- [SUPPLIED INFORMATION]
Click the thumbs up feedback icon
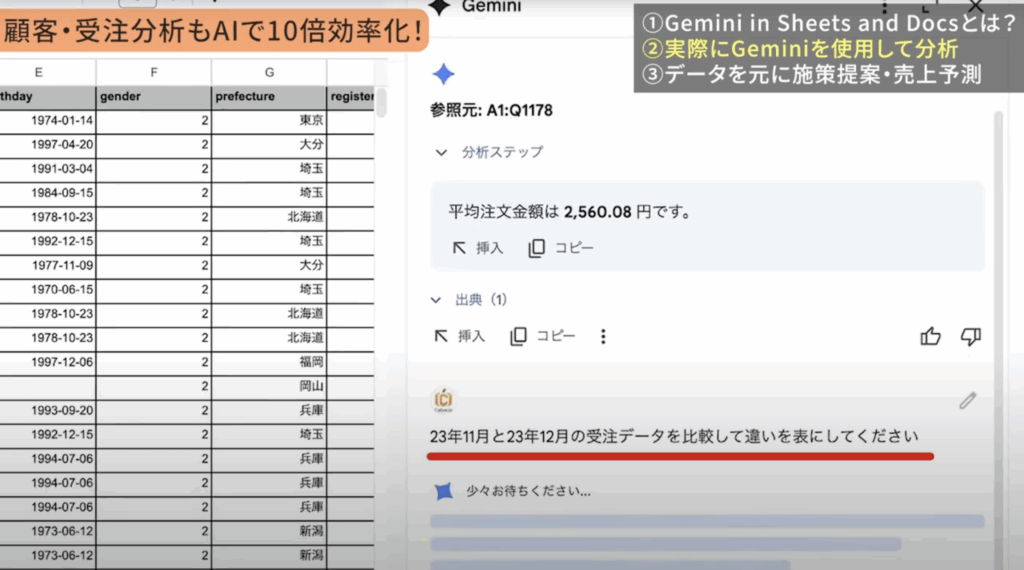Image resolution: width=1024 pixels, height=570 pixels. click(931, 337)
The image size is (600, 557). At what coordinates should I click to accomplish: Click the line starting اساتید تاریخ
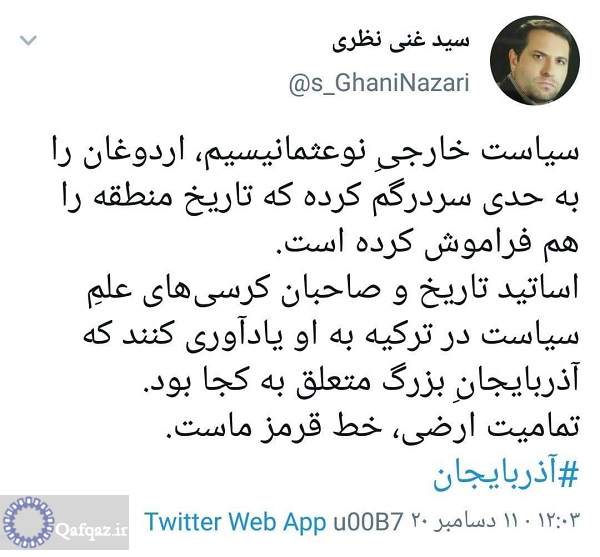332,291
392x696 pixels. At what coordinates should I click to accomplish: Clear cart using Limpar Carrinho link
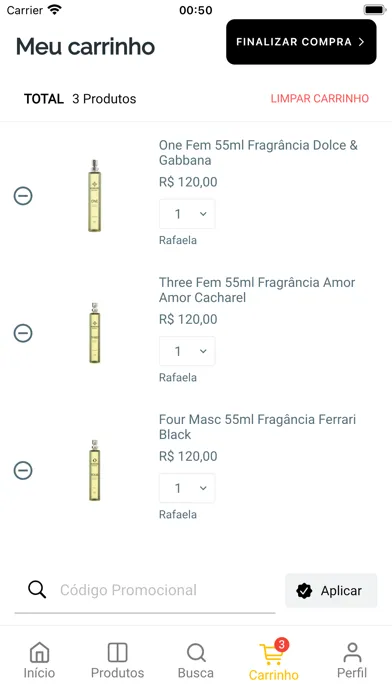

- [WHAT YOU WILL DO]
The lines wanted run from the line containing "The image size" through the end of the entries; return them exactly, both ends included, and keep pictures out.

- [OUTPUT FOR THIS EXERCISE]
The image size is (600, 557). At what coordinates should I click to accomplish: Click the line starting اساتید تاریخ
332,291
392x696 pixels. At what coordinates should I click to accomplish: Clear cart using Limpar Carrinho link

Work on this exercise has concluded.